_ENTRIES PROVIDED_
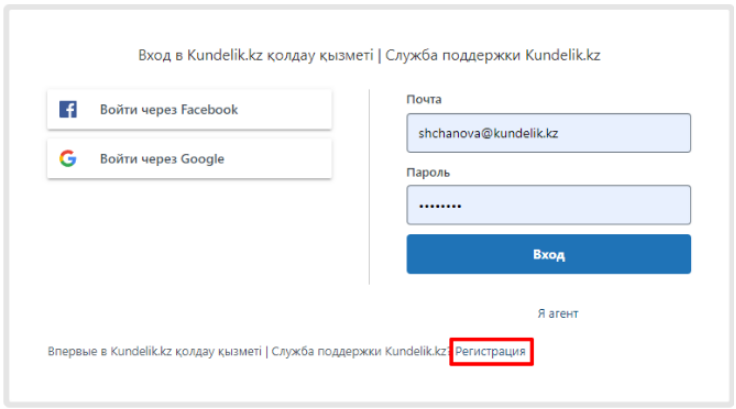Click the Google G logo icon
Image resolution: width=736 pixels, height=409 pixels.
68,159
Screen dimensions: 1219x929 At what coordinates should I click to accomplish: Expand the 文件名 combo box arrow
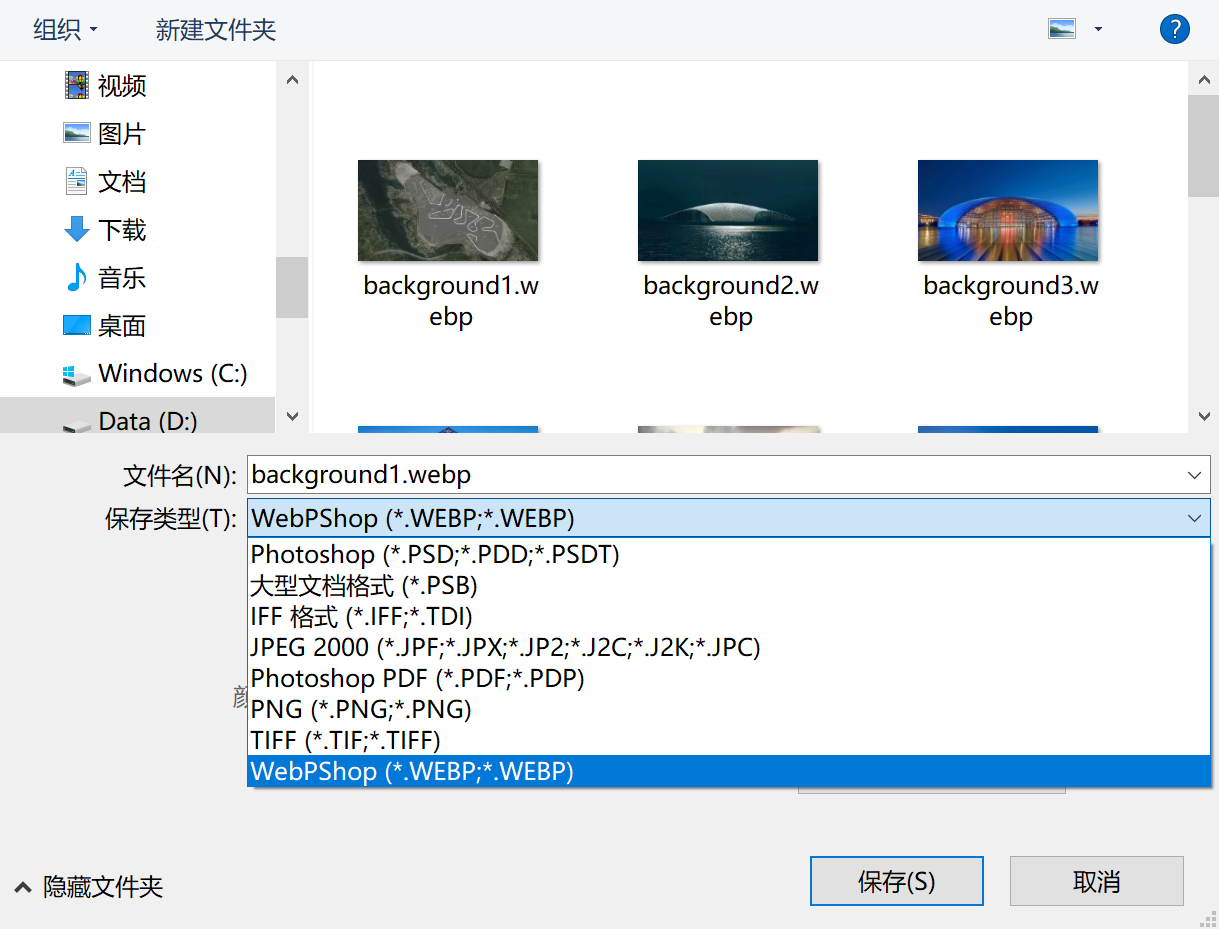pyautogui.click(x=1193, y=474)
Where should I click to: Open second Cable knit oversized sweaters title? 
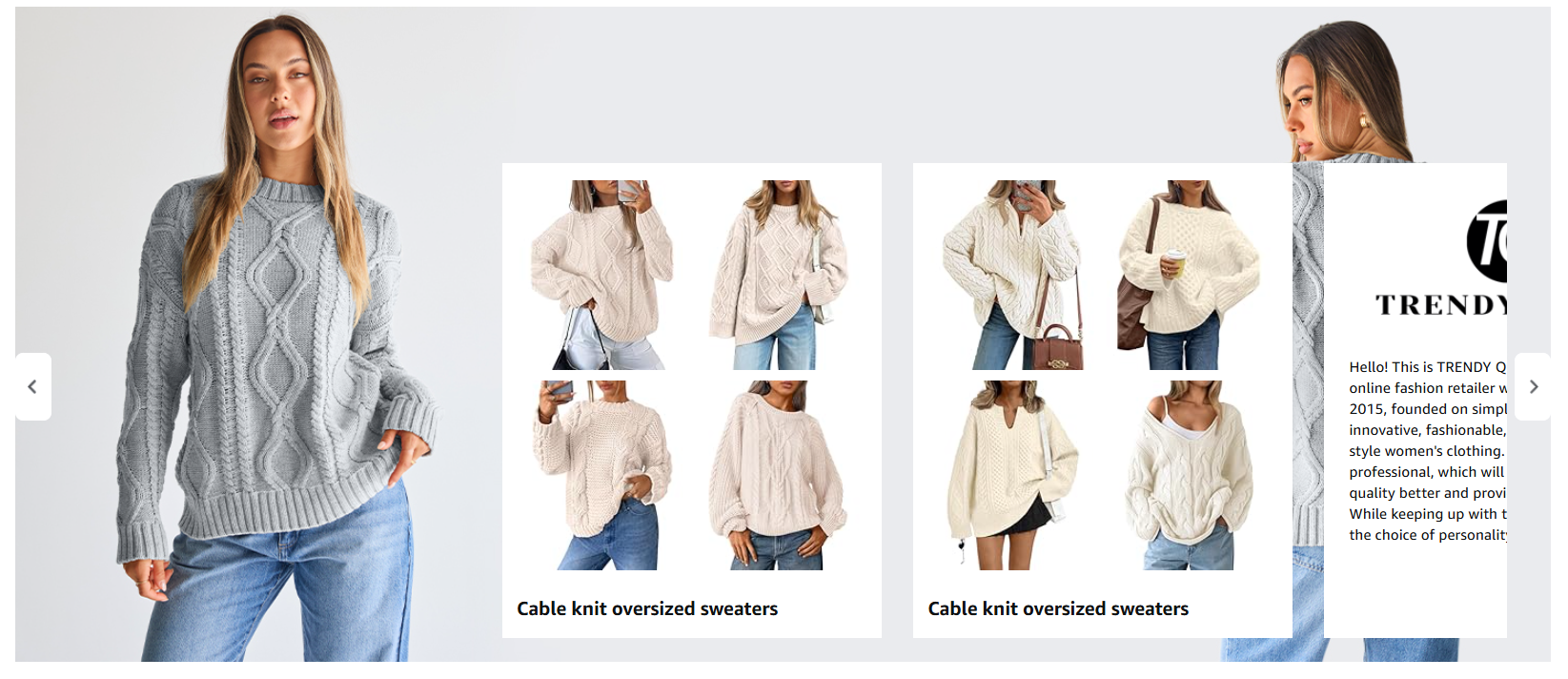(1058, 608)
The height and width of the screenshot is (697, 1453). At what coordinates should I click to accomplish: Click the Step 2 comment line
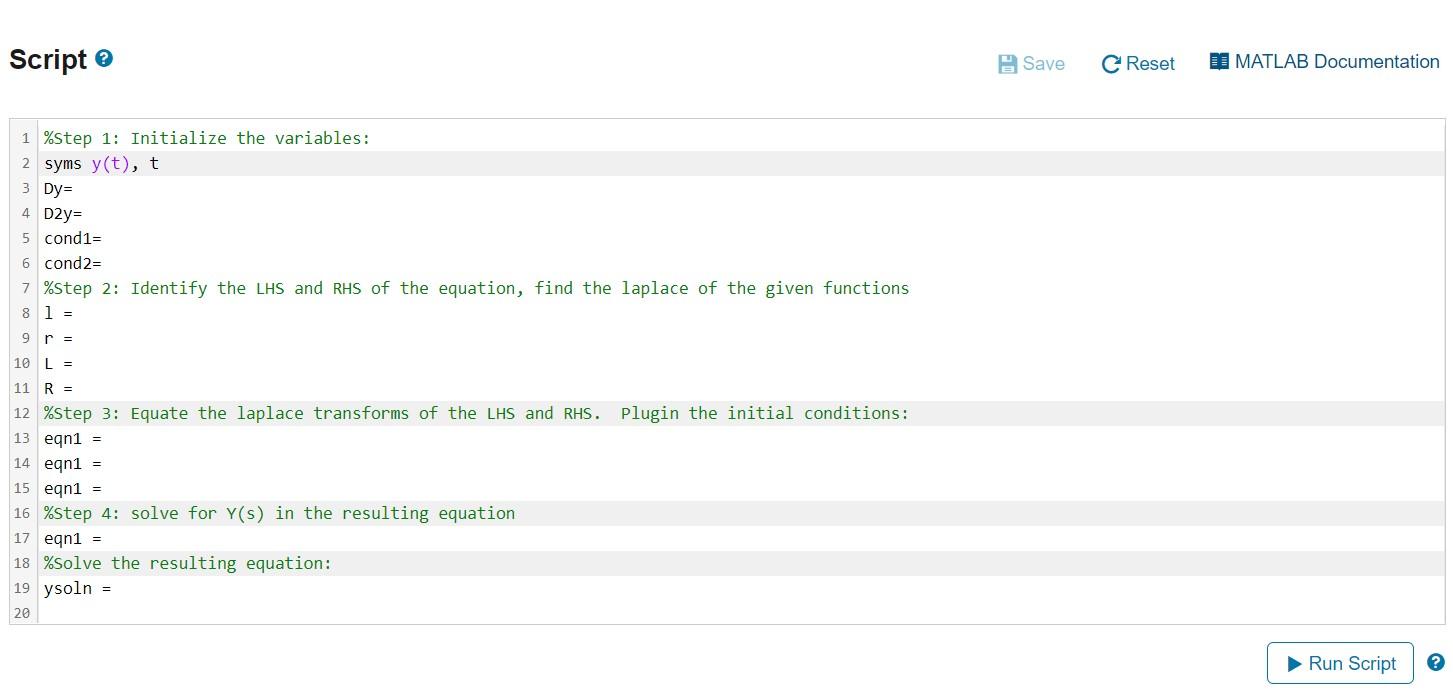pyautogui.click(x=475, y=288)
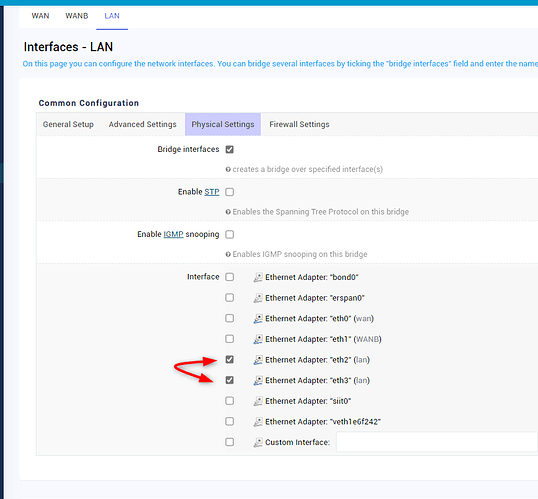Image resolution: width=538 pixels, height=499 pixels.
Task: Enable the STP checkbox
Action: [230, 192]
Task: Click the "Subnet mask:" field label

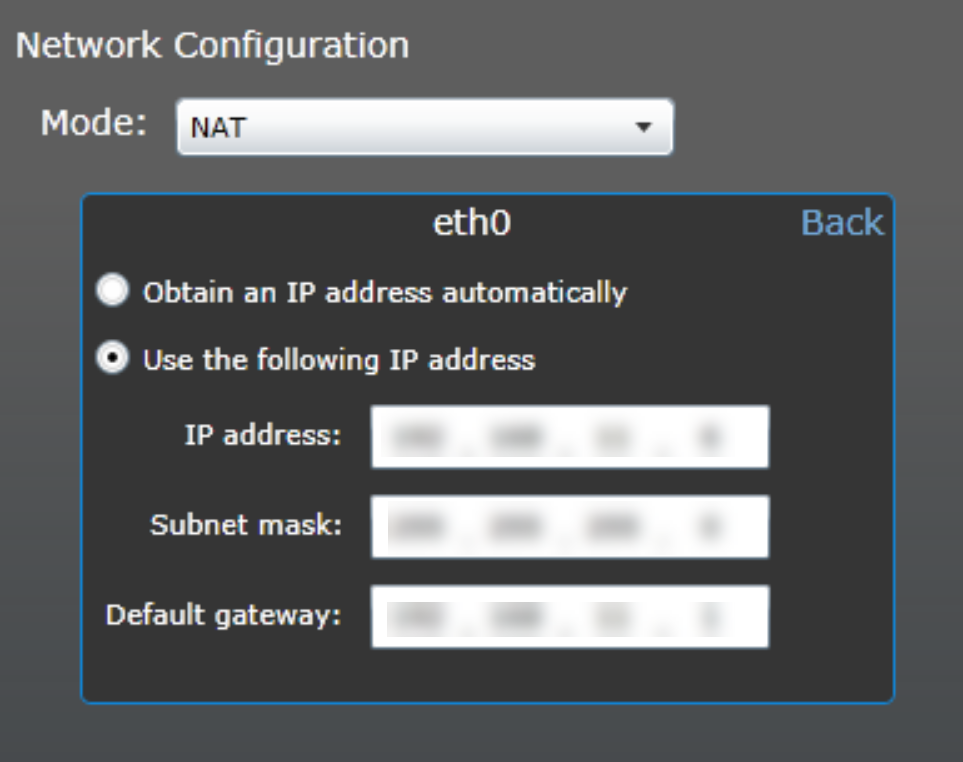Action: point(246,525)
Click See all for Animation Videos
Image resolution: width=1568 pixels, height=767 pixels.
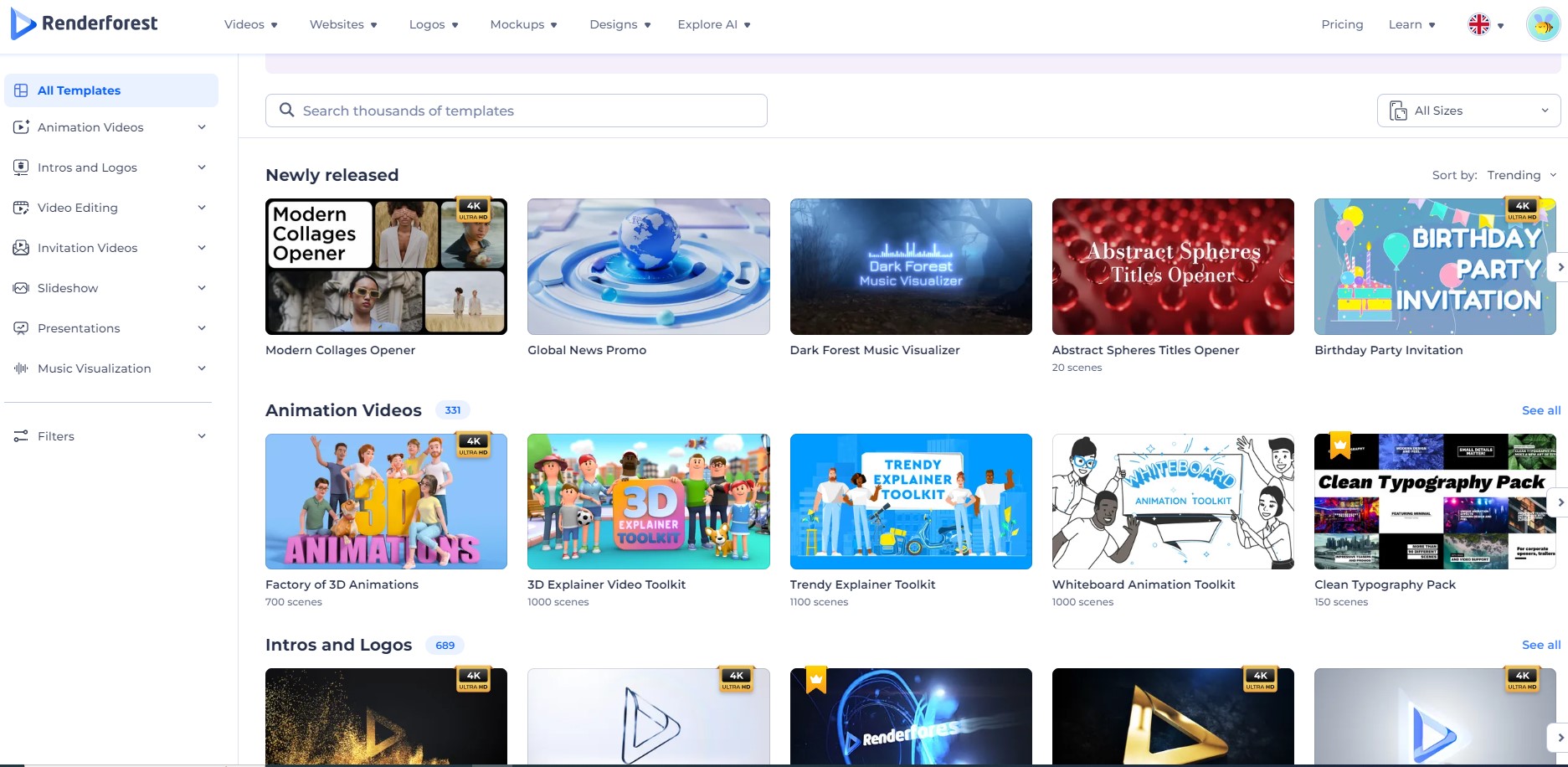[1540, 410]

_EXERCISE PROMPT_
Go back to the line that contains "Click See all for Animation Videos" and copy it, along with each line after it through the end of the listing above, exactly and without pictures.

_EXERCISE SOLUTION_
Click See all for Animation Videos
Image resolution: width=1568 pixels, height=767 pixels.
[1540, 410]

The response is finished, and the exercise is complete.